PAIRINGS: Enjoy with an deeply chilled shot of ouzo or sambuca and a cup of hot mint tea.

Saturday, November 17, 2007

Split yellow pea soup with okra

I love pea soup. And pea soup loves you, too. Because peas, like lentils, have a ridiculous amount of fiber and protein, and they have a fairly distinctive taste. This is especially nice on cold days. Serve with a dollop of thick yogurt and some spongy bread (like sourdough) and you will be a happy camper. Also delicious over a small grain like quinoa or couscous.

3/22/2008: This recipe also comes out great if you add several carrots, cut into 1" pieces. I also added a tablespoon of molasses.
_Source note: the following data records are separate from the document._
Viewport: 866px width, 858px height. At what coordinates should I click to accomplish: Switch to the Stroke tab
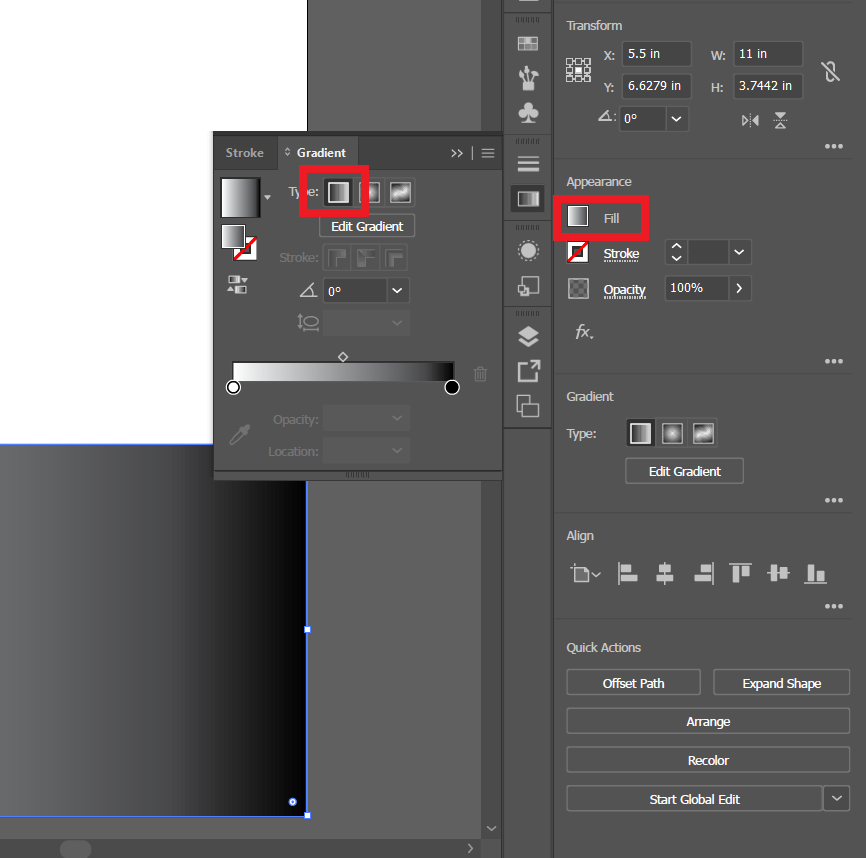[244, 152]
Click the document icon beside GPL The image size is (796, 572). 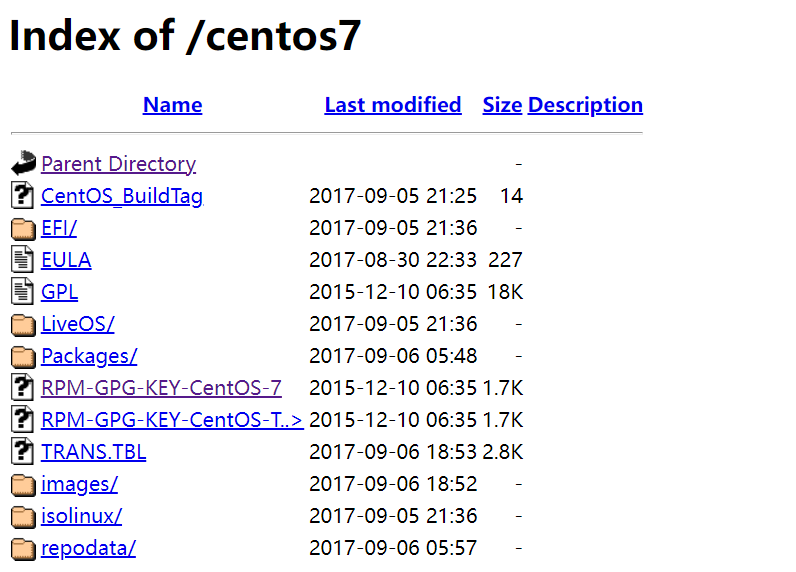click(x=22, y=291)
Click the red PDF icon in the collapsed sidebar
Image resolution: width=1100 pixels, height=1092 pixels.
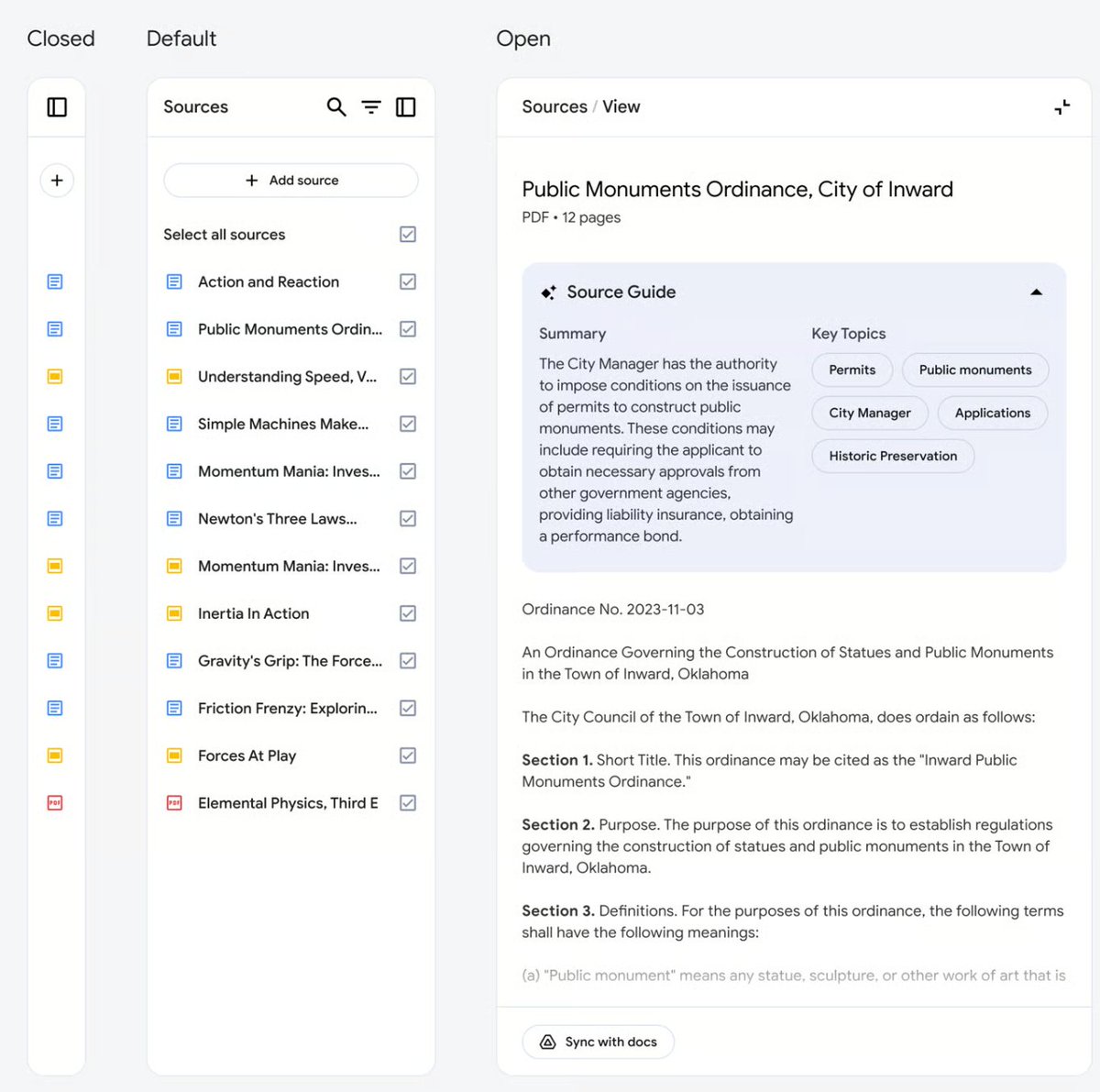[x=55, y=802]
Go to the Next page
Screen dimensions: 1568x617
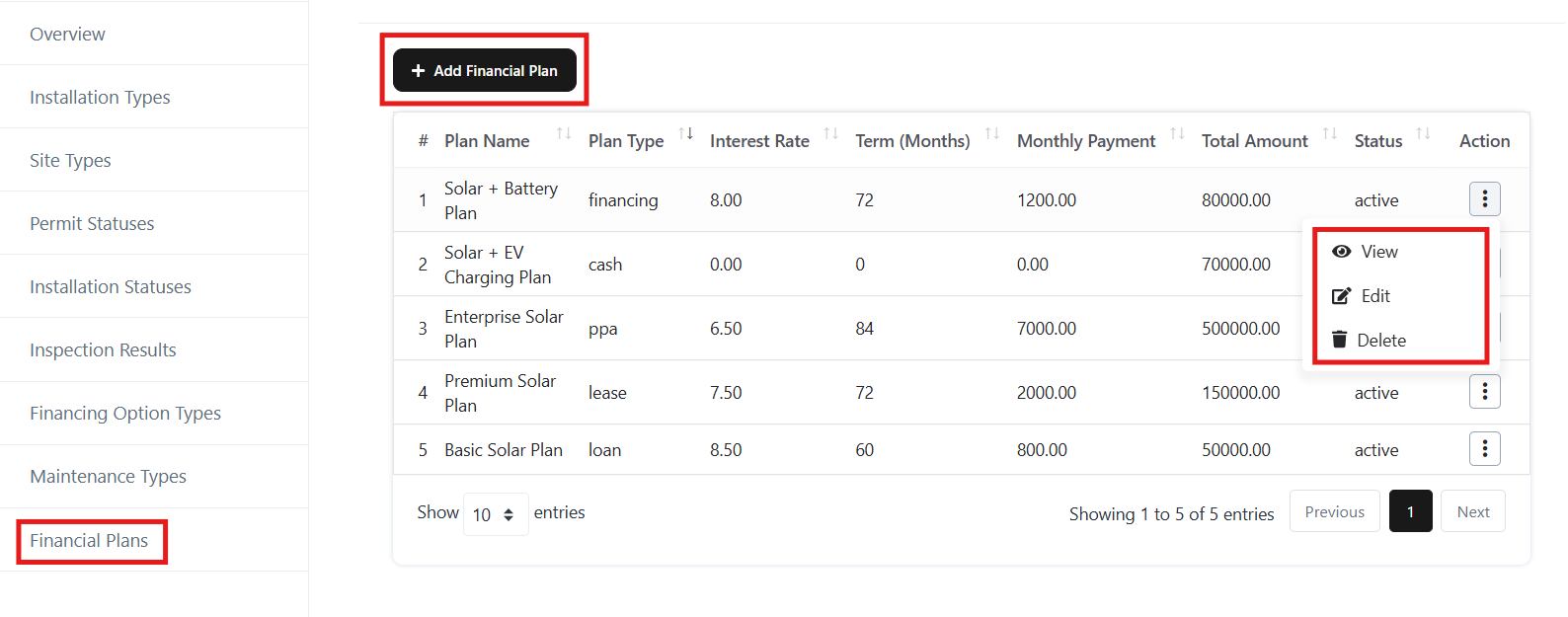1472,511
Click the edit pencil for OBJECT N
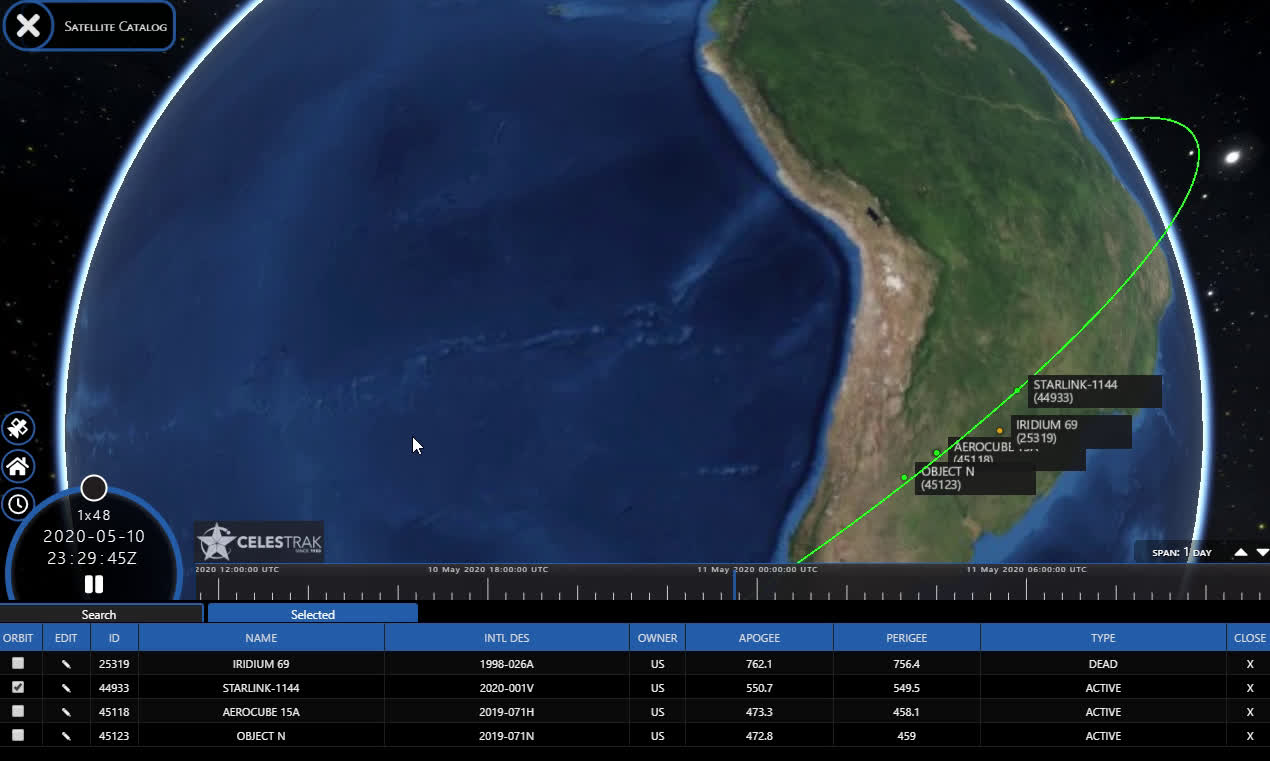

Prepared with broth, the result is an even heartier stew that stands up on its own very impressively for a primarily vegetable-based food.

INGREDIENTS:

  • 1 lb. dry split yellow peas, rinsed
  • 6 oz. dry-smoked bacon, chopped
  • 1 large onion, chopped
  • 1 lb frozen cut okra
  • 6 cups chicken broth or water
  • a dash of lemon juice or cider vinegar
  • chopped garlic to taste
  • a dash of applesauce, apple cider or chopped apple (optional)
DIRECTIONS:
  1. In a medium-sized soup pot, cook the bacon over high heat until the fat begins to melt, stirring with a spatula to prevent burning.
  2. Add the chopped onion and sautee with the bacon until it begins to soften.
  3. Add the okra and the garlic and them to soften as well, stirring often.
  4. Add in your peas and mix in with the vegetable-bacon mixture, allowing them to cook together dry for a minute or two while stirring vigorously with a spatula to prevent burning.
  5. Add the broth and all remaining ingredients and bring to a boil.
  6. Once boiling, reduce heat to a simmer and let cook covered for 30-40 minutes or until peas are soft.
  7. (Optional) use an immersion blender to pulverize a little bit of the soup. (Don't overdo this: most of the contents should still be intact.)
This soup is great as a leftover; just heat it up and you're good to go.

PAIRINGS:

Serve with full-bodied red wine, brown ale or cider (hard or soft).